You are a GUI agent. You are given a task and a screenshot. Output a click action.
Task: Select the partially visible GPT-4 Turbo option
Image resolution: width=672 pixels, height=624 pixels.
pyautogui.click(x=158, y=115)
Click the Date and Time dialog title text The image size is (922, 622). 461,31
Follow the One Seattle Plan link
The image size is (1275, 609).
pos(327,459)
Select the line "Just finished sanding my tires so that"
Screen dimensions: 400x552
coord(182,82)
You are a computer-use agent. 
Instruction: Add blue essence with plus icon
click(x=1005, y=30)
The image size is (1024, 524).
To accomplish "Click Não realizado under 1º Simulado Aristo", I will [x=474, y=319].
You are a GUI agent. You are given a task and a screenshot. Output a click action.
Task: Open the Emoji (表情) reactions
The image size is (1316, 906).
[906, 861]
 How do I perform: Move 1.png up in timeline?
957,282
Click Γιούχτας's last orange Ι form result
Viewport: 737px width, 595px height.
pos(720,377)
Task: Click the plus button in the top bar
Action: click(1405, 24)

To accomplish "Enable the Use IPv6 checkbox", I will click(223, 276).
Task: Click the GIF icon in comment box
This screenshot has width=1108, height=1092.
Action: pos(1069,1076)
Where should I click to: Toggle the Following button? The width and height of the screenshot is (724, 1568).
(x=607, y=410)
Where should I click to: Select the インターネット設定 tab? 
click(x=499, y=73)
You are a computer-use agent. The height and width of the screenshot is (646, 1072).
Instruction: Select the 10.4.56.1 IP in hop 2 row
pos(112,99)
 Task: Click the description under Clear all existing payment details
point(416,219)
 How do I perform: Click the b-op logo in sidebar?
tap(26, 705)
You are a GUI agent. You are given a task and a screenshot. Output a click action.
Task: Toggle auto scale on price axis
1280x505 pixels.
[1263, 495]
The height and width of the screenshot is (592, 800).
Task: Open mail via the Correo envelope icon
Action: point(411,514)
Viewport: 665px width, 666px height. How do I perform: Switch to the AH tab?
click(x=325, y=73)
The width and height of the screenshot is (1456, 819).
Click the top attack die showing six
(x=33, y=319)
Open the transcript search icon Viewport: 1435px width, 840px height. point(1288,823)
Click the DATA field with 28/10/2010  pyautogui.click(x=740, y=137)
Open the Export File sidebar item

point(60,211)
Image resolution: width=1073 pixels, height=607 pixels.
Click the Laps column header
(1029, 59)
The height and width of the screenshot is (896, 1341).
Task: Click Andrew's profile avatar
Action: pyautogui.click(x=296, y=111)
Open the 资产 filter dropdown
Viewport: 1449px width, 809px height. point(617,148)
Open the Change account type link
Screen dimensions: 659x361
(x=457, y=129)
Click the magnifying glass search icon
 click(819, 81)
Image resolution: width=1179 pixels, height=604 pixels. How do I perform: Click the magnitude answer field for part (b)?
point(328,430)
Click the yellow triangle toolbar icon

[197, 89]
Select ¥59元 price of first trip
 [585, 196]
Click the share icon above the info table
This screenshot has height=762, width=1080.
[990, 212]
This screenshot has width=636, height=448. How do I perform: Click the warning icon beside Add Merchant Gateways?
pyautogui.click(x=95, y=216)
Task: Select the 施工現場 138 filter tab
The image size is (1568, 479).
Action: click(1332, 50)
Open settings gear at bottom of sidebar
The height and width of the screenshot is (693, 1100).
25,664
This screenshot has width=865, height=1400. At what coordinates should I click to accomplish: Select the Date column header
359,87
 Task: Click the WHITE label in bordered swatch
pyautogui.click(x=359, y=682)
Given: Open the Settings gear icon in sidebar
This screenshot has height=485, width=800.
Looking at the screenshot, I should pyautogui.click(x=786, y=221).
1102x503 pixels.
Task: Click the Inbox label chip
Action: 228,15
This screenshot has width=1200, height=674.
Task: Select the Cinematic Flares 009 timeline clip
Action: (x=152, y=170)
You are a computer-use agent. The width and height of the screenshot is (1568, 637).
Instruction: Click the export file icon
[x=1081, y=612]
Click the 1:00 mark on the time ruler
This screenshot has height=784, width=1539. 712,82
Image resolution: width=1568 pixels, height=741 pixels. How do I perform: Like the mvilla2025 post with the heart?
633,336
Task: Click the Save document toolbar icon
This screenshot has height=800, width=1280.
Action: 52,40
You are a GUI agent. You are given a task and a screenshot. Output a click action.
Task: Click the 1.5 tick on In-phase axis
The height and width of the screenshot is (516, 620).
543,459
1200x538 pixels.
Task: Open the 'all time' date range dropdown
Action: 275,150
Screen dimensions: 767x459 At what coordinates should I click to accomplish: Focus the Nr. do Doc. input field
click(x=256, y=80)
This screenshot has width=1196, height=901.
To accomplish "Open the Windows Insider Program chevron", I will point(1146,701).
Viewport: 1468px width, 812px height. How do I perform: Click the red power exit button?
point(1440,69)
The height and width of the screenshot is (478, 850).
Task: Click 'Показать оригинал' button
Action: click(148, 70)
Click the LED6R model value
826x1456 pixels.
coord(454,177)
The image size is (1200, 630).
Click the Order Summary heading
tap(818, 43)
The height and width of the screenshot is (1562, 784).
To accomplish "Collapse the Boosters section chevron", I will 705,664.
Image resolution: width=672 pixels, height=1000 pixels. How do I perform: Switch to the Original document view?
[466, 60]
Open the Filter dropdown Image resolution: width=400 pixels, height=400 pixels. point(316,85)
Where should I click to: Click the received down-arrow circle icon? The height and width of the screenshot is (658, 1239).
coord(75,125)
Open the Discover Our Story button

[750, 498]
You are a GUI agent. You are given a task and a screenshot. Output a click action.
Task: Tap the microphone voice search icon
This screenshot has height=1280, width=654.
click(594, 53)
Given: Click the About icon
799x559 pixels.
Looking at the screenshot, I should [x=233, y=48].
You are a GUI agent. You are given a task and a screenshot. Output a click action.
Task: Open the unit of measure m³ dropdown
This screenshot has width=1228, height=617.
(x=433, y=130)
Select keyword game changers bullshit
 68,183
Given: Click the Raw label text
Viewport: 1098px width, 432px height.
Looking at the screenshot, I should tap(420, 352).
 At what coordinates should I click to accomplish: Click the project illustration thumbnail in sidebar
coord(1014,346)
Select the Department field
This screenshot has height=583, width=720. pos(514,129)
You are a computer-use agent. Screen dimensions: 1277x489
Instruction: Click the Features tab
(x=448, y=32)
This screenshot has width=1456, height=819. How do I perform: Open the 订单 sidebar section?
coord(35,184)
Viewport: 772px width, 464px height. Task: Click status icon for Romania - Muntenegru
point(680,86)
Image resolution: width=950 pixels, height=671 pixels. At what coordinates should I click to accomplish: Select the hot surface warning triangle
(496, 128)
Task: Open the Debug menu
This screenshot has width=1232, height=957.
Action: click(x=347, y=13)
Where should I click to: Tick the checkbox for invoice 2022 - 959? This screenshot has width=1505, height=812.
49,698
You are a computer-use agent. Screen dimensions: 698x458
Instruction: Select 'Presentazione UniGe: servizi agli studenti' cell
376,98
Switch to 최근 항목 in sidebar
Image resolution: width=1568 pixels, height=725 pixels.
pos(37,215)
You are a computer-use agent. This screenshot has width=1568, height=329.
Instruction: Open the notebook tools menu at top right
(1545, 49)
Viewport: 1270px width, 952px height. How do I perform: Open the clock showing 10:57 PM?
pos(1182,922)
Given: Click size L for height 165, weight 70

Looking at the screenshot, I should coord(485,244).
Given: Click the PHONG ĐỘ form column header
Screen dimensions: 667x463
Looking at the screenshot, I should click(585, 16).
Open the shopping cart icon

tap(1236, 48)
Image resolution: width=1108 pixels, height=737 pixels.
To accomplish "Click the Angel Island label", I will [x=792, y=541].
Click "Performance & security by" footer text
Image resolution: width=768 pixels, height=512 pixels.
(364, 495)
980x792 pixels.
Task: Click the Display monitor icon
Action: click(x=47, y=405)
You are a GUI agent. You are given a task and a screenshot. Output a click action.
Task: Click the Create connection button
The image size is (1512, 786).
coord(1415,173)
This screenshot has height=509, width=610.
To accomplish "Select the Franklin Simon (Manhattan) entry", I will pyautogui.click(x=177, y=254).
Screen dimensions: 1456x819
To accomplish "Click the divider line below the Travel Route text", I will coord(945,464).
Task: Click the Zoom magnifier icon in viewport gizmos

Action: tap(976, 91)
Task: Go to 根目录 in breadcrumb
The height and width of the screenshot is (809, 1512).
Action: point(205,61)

WHAT YOU WILL DO:
Which lines above run from the one containing "Task: Select the 施工現場 138 filter tab" down to the one containing "Given: Open the Settings gear icon in sidebar"? Repeat exactly those, both ends included, and nothing else.

RESPONSE:
Task: Select the 施工現場 138 filter tab
The image size is (1568, 479).
Action: click(1332, 50)
Open settings gear at bottom of sidebar
The height and width of the screenshot is (693, 1100).
25,664
This screenshot has width=865, height=1400. At what coordinates should I click to accomplish: Select the Date column header
359,87
 Task: Click the WHITE label in bordered swatch
pyautogui.click(x=359, y=682)
Given: Open the Settings gear icon in sidebar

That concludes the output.